:: Work instruction ::
Using the material that follows, work out how many lines include the word "height". Your answer should be that number only.

:: Dataset records ::
···
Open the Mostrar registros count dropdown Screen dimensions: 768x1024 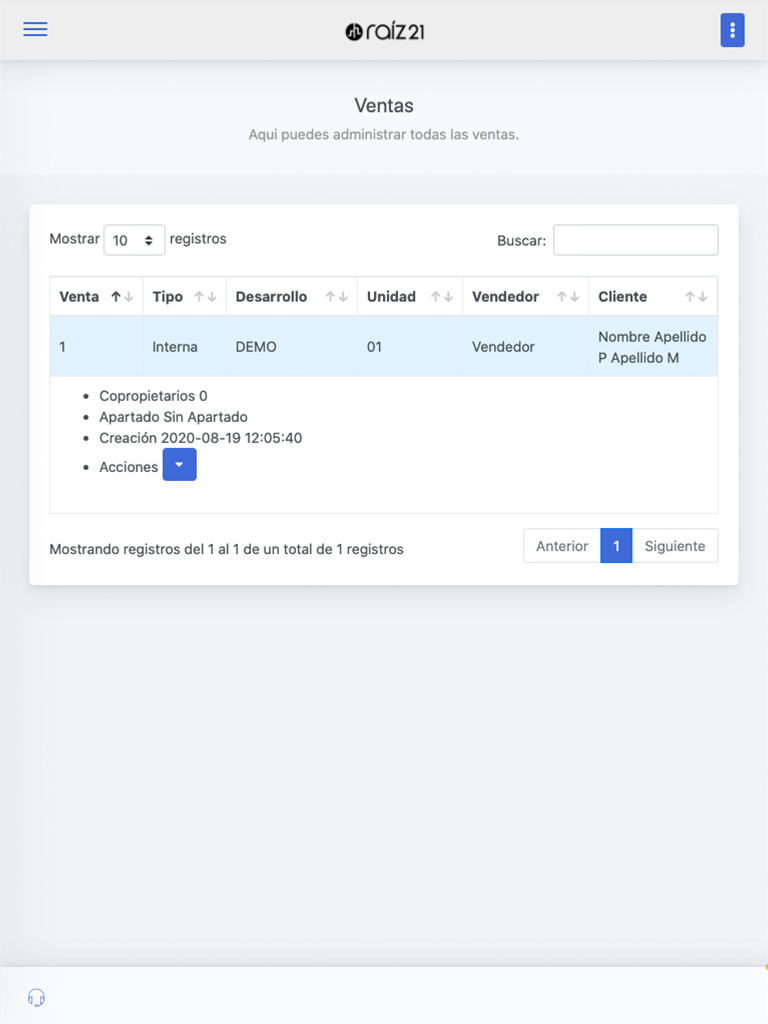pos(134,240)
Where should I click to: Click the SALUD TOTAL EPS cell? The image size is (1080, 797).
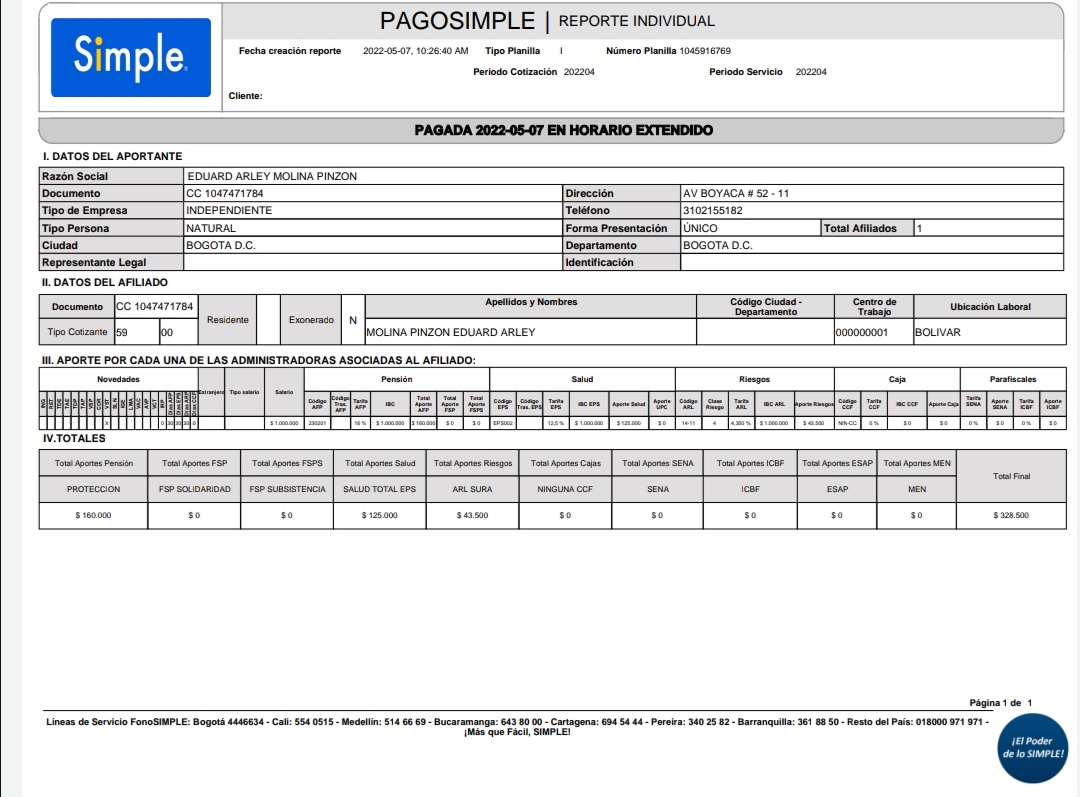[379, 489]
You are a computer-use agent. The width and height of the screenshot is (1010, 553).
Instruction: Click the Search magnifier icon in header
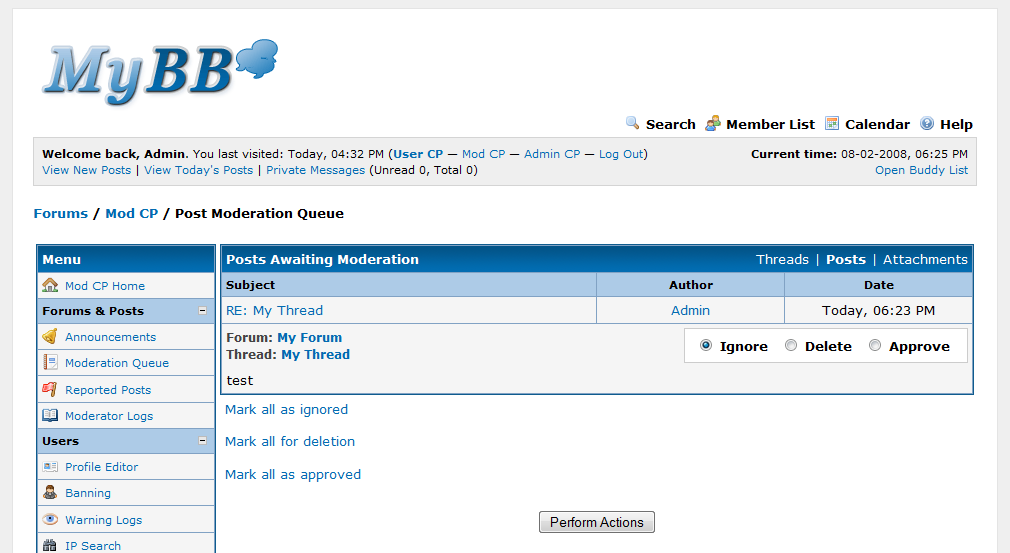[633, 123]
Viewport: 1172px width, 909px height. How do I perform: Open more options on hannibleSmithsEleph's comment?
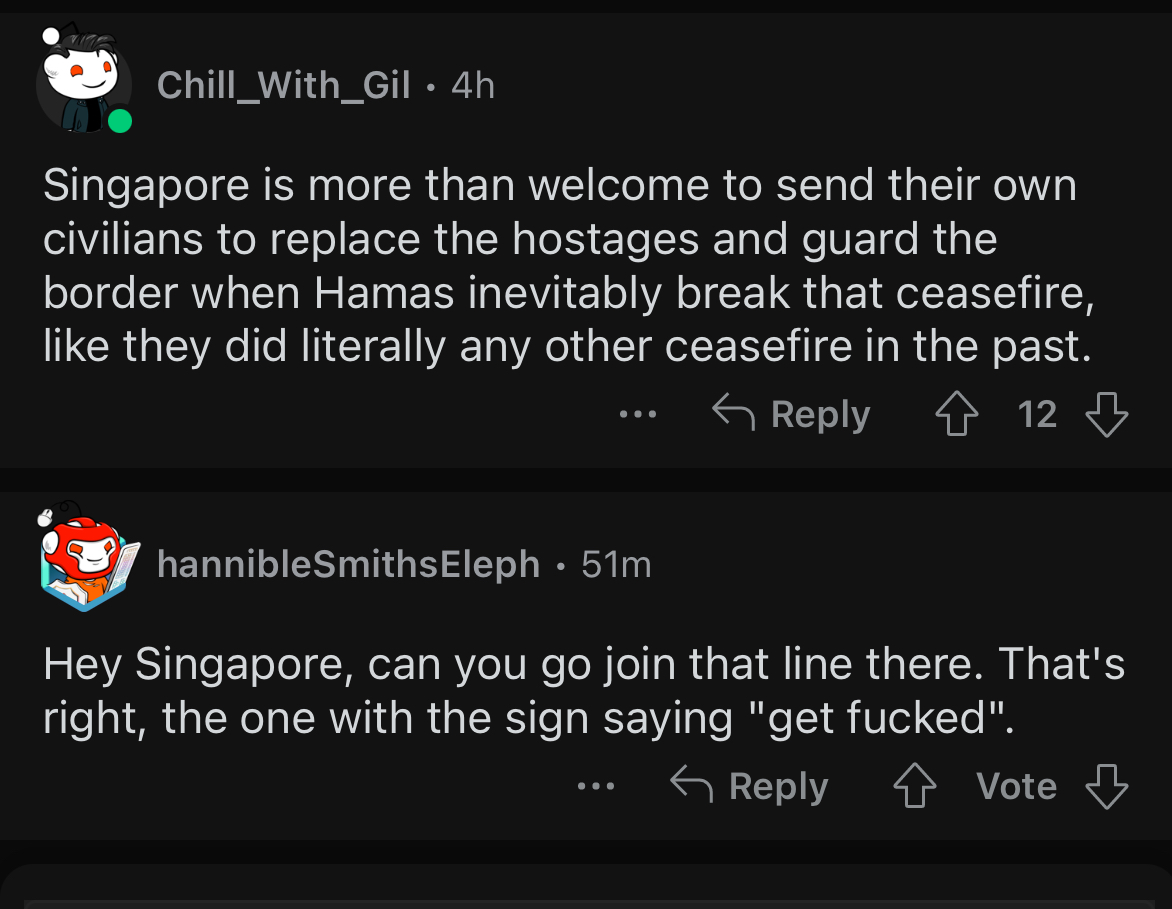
···
:: Written answer ::
2